The cross-platform windowing and multimedia library for Python.
pyglet is a powerful yet easy-to-use Python library for developing games and other visually rich applications on Windows, macOS, and Linux. It supports windowing, mouse and keyboard, controllers, joysticks, displaying images and videos, and playing sounds and music. All of this with a friendly Pythonic API that's simple to learn and doesn't get in your way. For advanced users, OpenGL bindings are directly accessible. User-friendly abstractions for Shaders, FrameBuffers, and other common OpenGL objects are also available.
pyglet is provided under the BSD open-source license, allowing you to use it for both commercial and other open-source projects with very little restriction.
Read the documentation at https://pyglet.readthedocs.io and visit us on:
No external dependencies or installation requirements. For most applications and games, pyglet needs nothing else besides Python, simplifying distribution and installation. This makes it easy to package your project with freezers such as PyInstaller or other popular packaging tools. You can even copy the pyglet package directly into your project folder and make a zipapp.
pyglet provides platform native windows, allowing you to take advantage of multiple windows and multi-monitor desktops. You have as much control over how your application or game is displayed as the platform allows. Create multiple floating windows, or single windows with hints over which monitor they appear on, full screen or windowed.
pyglet contains built-in decoders for standard formats such as wav, png, bmp, dds, and others. Platform libraries (MediaFoundation, GStreamer, CoreAudio) are also used to provide support for additional formats, such as mp3, ogg, etc. If that's not sufficient, pyglet can optionally use FFmpeg to play back virtually any audio or video format that it supports.
pyglet is written entirely in pure Python, and makes use of the ctypes module to directly interface with system libraries. This makes it easy to modify the code-base, or make a contribution without any compilation steps or knowledge of another language. Despite being pure Python, pyglet has excellent performance thanks to advanced batching and GPU rendering. You can easily draw thousands of sprites or animations.

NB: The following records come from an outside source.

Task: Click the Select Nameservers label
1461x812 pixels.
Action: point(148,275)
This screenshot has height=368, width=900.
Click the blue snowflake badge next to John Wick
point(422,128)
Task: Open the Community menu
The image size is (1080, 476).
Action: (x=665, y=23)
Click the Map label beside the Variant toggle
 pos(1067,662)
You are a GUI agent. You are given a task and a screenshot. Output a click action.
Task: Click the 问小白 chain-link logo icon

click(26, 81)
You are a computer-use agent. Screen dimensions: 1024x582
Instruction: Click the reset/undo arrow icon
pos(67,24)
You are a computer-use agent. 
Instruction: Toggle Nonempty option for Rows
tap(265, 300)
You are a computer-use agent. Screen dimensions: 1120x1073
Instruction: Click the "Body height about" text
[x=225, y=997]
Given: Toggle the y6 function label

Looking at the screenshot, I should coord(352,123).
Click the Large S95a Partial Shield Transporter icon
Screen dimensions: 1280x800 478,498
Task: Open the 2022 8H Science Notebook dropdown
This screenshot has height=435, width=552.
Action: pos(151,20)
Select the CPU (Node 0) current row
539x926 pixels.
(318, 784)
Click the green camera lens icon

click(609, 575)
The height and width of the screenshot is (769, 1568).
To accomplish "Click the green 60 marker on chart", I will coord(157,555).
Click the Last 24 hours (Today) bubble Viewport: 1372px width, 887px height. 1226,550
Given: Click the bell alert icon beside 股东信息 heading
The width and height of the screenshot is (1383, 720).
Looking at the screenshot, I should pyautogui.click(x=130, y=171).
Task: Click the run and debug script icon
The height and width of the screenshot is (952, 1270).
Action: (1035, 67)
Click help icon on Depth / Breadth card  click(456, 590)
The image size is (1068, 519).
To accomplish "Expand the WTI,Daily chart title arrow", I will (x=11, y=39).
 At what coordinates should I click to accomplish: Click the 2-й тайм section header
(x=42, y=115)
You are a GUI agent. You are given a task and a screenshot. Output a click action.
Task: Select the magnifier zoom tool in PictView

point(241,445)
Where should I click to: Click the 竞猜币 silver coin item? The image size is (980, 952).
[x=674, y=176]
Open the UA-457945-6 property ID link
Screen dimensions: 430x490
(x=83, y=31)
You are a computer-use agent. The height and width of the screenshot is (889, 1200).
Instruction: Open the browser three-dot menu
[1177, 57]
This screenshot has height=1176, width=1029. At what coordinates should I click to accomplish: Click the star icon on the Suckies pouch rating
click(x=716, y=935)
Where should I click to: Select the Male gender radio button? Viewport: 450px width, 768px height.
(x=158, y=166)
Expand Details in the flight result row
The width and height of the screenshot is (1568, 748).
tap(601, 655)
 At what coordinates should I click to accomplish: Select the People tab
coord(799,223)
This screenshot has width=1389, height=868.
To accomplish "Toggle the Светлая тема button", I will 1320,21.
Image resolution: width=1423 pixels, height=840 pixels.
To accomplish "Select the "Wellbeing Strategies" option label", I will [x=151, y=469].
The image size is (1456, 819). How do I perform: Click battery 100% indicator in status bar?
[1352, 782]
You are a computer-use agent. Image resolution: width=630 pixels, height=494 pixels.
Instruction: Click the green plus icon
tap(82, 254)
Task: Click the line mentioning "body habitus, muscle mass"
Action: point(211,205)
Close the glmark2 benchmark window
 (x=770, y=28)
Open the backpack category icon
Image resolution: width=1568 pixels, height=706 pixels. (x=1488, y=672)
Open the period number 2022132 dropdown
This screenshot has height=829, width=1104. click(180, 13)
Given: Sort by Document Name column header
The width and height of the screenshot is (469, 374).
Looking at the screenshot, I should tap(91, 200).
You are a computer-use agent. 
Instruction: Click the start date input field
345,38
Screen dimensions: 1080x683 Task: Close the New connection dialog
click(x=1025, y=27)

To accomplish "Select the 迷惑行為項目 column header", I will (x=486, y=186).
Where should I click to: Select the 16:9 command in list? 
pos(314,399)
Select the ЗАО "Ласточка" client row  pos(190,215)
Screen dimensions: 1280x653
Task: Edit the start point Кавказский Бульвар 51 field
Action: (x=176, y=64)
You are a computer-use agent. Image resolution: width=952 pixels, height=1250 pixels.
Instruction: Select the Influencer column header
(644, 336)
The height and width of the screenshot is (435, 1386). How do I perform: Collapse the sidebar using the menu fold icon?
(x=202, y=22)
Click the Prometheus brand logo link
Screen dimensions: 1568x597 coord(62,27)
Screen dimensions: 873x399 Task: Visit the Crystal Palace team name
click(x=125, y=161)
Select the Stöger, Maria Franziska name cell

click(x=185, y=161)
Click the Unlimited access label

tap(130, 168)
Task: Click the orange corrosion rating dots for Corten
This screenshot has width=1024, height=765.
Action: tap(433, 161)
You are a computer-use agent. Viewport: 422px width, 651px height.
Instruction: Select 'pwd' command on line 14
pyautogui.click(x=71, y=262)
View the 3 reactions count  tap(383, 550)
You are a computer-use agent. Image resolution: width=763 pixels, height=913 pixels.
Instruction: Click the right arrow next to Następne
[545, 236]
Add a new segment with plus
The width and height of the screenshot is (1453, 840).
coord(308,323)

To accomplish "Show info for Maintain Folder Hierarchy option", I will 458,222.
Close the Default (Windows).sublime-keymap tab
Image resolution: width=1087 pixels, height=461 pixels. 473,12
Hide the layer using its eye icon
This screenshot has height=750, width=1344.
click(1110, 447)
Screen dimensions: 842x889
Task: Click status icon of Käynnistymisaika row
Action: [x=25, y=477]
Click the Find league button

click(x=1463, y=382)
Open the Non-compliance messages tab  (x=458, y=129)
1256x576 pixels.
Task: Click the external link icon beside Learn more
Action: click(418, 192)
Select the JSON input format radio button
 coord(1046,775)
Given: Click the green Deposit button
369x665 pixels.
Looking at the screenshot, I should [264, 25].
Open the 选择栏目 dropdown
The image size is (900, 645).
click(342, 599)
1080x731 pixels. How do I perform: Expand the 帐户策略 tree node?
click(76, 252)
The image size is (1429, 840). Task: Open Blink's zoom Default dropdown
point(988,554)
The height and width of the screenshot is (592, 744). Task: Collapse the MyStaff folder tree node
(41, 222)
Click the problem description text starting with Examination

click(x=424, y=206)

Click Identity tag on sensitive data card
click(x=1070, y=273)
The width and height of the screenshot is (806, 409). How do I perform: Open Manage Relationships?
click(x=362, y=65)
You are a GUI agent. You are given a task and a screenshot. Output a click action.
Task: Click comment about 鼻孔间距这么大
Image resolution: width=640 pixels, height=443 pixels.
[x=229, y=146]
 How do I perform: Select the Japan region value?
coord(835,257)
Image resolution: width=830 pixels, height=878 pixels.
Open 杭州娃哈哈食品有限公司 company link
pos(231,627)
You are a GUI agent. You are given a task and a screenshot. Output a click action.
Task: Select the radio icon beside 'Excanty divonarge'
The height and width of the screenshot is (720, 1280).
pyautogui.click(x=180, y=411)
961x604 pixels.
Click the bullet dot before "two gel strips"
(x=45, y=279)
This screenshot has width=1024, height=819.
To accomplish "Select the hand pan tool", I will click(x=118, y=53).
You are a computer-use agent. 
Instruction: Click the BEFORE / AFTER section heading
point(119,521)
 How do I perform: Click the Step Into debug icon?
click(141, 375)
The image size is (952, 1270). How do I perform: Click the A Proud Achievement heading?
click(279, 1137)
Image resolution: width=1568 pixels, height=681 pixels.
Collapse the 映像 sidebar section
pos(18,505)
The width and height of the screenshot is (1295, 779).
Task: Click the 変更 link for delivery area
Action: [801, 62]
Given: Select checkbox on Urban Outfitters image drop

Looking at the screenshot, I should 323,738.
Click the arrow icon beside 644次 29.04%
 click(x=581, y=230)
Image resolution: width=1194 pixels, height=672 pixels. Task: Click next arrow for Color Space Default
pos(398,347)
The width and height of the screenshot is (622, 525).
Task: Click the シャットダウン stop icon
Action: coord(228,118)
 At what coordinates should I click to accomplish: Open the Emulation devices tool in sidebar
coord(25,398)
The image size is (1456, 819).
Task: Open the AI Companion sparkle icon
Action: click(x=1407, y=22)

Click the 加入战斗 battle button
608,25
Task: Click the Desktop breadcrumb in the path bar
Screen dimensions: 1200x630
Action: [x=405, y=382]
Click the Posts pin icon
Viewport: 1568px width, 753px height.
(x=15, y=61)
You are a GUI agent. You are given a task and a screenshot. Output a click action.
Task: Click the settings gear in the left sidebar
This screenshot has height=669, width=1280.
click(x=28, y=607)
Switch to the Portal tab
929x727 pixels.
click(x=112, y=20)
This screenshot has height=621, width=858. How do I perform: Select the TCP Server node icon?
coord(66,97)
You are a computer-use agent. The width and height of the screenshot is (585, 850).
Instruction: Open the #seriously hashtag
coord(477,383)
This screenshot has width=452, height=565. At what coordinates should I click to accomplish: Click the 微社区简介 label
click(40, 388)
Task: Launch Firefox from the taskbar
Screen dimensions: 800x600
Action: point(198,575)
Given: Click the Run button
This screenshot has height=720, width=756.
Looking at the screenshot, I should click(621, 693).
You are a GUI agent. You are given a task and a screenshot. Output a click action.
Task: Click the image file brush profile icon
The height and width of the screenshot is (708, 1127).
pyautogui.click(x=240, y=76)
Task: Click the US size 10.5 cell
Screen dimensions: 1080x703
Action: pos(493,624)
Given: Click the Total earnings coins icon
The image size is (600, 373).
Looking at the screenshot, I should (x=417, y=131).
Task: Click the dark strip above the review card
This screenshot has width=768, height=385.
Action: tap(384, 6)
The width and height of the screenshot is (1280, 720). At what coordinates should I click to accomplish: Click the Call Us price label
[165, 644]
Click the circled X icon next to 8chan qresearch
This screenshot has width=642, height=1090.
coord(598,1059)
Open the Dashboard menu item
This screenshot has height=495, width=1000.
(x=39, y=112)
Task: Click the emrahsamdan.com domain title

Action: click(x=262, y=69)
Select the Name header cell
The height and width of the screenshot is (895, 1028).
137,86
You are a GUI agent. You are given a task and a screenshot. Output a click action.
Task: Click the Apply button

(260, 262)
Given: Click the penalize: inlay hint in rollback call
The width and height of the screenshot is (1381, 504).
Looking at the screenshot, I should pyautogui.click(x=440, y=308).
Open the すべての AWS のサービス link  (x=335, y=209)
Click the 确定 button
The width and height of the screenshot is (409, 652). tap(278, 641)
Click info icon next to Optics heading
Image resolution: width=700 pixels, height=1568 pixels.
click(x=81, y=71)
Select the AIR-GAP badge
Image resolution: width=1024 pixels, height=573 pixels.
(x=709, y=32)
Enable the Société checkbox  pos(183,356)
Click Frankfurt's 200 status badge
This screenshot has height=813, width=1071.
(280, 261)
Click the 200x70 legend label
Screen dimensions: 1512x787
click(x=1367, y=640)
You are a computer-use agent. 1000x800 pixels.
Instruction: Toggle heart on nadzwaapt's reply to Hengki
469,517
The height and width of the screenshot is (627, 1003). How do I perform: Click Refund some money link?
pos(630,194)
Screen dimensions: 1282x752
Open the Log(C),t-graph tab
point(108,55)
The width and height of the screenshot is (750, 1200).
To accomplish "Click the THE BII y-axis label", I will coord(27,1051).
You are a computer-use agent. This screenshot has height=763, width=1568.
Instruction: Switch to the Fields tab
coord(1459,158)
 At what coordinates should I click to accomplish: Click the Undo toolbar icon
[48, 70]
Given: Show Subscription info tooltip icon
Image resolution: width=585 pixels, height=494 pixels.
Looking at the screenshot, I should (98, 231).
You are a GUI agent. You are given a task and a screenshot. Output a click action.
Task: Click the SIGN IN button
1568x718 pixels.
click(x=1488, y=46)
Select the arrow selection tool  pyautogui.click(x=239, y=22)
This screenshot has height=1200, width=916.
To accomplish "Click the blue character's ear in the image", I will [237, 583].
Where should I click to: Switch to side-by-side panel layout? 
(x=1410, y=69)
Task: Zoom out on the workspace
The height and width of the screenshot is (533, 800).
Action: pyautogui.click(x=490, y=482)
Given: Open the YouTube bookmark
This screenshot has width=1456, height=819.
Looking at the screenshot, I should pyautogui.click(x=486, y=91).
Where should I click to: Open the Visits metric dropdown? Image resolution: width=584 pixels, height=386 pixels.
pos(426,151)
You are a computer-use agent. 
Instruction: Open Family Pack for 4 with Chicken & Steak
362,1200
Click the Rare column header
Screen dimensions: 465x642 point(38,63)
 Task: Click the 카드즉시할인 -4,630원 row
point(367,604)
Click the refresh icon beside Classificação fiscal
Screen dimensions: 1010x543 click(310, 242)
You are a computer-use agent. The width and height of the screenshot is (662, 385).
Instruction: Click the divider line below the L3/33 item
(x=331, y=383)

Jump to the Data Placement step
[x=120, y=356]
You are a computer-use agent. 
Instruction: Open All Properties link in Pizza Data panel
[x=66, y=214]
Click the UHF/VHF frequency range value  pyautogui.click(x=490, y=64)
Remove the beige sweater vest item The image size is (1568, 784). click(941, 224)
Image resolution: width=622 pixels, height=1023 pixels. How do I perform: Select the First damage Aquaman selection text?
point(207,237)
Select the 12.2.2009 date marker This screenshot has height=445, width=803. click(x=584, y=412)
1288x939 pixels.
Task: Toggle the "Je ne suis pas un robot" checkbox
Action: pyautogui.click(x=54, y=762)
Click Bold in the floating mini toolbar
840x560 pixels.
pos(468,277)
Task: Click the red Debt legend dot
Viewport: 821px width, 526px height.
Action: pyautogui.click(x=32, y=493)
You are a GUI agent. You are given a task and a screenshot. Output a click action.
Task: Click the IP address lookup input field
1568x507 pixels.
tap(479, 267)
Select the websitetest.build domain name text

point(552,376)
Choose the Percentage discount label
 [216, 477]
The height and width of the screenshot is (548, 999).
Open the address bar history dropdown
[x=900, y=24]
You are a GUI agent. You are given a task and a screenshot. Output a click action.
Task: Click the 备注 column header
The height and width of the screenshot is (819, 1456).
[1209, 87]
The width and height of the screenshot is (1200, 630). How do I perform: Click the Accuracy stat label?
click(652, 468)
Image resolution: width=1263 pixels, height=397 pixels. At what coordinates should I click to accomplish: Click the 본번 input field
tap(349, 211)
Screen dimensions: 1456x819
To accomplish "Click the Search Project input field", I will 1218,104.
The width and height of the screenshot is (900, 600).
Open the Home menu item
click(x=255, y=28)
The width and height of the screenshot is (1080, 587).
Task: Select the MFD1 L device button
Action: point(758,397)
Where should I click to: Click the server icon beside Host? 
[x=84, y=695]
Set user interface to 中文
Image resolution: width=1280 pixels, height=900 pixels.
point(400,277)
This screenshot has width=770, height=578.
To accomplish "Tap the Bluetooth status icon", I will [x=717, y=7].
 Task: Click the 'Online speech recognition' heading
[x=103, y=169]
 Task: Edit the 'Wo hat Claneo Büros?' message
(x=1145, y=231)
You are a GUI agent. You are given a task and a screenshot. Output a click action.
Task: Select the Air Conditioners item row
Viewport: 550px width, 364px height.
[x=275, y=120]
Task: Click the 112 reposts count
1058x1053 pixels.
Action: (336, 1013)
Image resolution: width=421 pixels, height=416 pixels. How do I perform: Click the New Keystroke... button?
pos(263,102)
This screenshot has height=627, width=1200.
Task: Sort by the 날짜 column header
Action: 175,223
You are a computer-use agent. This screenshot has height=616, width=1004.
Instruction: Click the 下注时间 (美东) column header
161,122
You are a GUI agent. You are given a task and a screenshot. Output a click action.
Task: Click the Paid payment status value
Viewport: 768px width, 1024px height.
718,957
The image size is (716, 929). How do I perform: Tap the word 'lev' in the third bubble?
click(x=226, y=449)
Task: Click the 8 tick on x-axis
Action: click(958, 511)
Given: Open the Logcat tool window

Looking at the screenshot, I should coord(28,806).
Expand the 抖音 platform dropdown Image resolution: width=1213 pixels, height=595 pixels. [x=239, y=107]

In addition to mouse and keyboard, a variety of general input devices (HID) are supported with an event driven API. This includes devices like joysticks that have arbitrary numbers of buttons and axis, and modern dual-analog stick game controllers. Game controllers support rumble (force feedback), and automatic button mapping. A high level ControllerManager is available that lets you easily support hot-plugging of controllers.